Помимо индийских саньясинов, в коммуне было около сотни людей с Запада, по большей части работавших в ашраме. То, что происходило между ними, мне очень понравилось. Там было много смеха, ощущение подлинного сердечного тепла, и особенно мое внимание привлекали их долгие и очень близкие объятия, которые, казалось, длились часами. Бывало так, что, направляясь в столовую за чашкой чая – его индийской разновидности: крепкого, сладкого, с молоком и специями, – я проходила мимо мужчины и женщины, обнимавшихся на дорожке. Спустя полчаса, возвращаясь обратно, я видела, что они по-прежнему стоят на том же самом месте, тесно прижавшись друг к другу и оставаясь полностью поглощенными собой.
Эти объятия необязательно бывали сексуальными, несмотря на полный телесный контакт. Это было энергетическим явлением – иногда, проходя мимо, я чувствовала жар – и должна признаться, что для меня оно было и загадочным, и привлекательным.
В первый раз я увидела Ошо, придя на его утренний дискурс[4], и я не могу сказать, что его присутствие оказало на меня какое-то немедленное воздействие. Я чувствовала определенное возбуждение и любопытство: «Боже мой, я здесь, в Индии, а этот человек, по слухам, просветленный мастер!» – однако для того, чтобы ощутить в себе способность впитывать его энергию каким-то глубоким образом, потребовалось некоторое время.
В Европе я видела фотографии Ошо, так что его телесный облик более или менее соответствовал моим ожиданиям: лысый, с седой бородой, большими карими глазами, искрившимися, когда он улыбался; не очень высокий, одетый в простую белую робу.
На второй день моего пребывания в ашраме я попросила об инициации в саньясу. Это решение я приняла еще в Европе, потому что было очевидно, что тот опыт, который я надеялась получить с Ошо, мог прийти только через участие. И, кроме того, я всегда была из тех девушек, которые сначала прыгают и лишь потом задают вопросы.
На моем первом даршане (так называлась вечерняя встреча с Ошо) присутствовало человек пятнадцать. Проходил он в той же маленькой аудитории, где Ошо проводил дискурсы.
Когда настала моя очередь, я села перед Ошо. Он попросил меня закрыть глаза, а сам стал писать мое новое имя на листке бумаги. Затем он прикоснулся большим пальцем к моему третьему глазу. Постепенно под опущенными веками мои глаза повернулись вверх, к тому месту, к которому он прикасался. Через несколько мгновений Ошо сказал: «Хорошо», – и убрал руку. Было похоже на то, что он ждал, пока я обращусь внутрь, к самой себе, и лишь затем отпустил мой третий глаз. Затем он попросил меня открыть глаза и показал мне мое имя: Дева Аниша, пояснив, что «дева» означает «божественная», а «аниша» означает «безбожность».

====

## [Задание]
По отрывку ответьте на вопросы, пометив ответы теми же буквами:
(a) Сколько примерно людей с Запада было в коммуне помимо индийских саньясинов?
(b) Сколько человек присутствовало на первом даршане?
(c) Какое новое имя написал Ошо и как он пояснил значение каждой его части?

## [Исходные данные]
====

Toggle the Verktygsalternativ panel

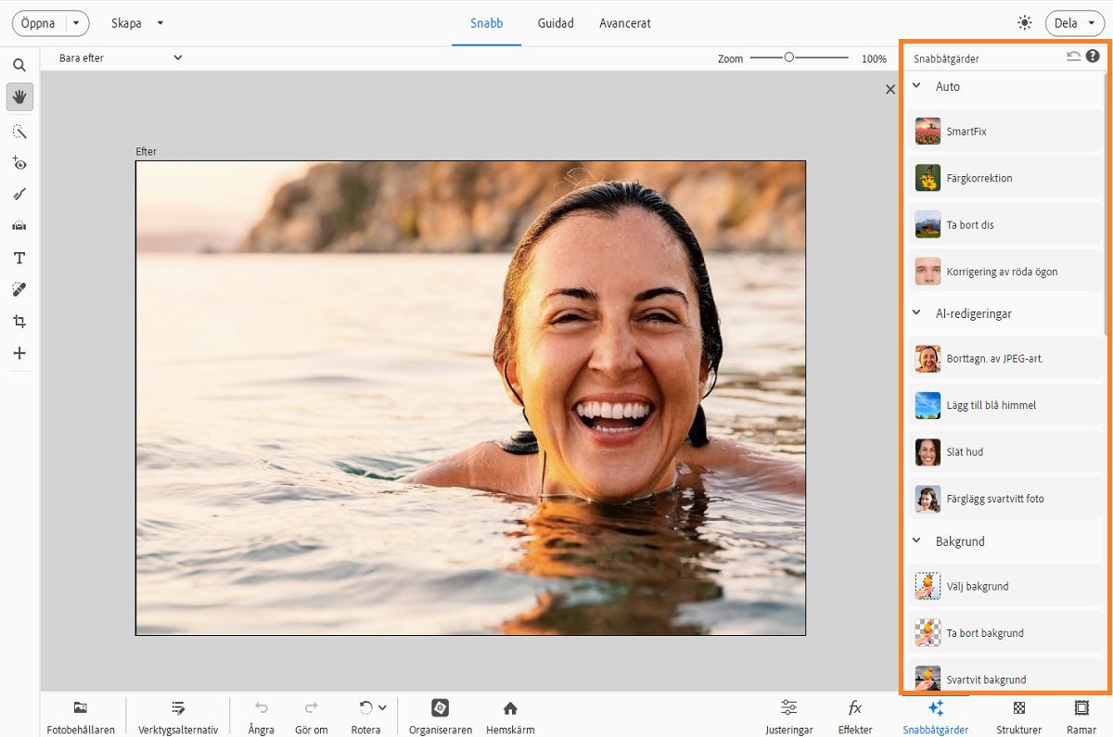click(x=178, y=715)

====

## [Ответ]
(a) Около сотни.
(b) Человек пятнадцать.
(c) Дева Аниша: «дева» означает «божественная», «аниша» означает «безбожность».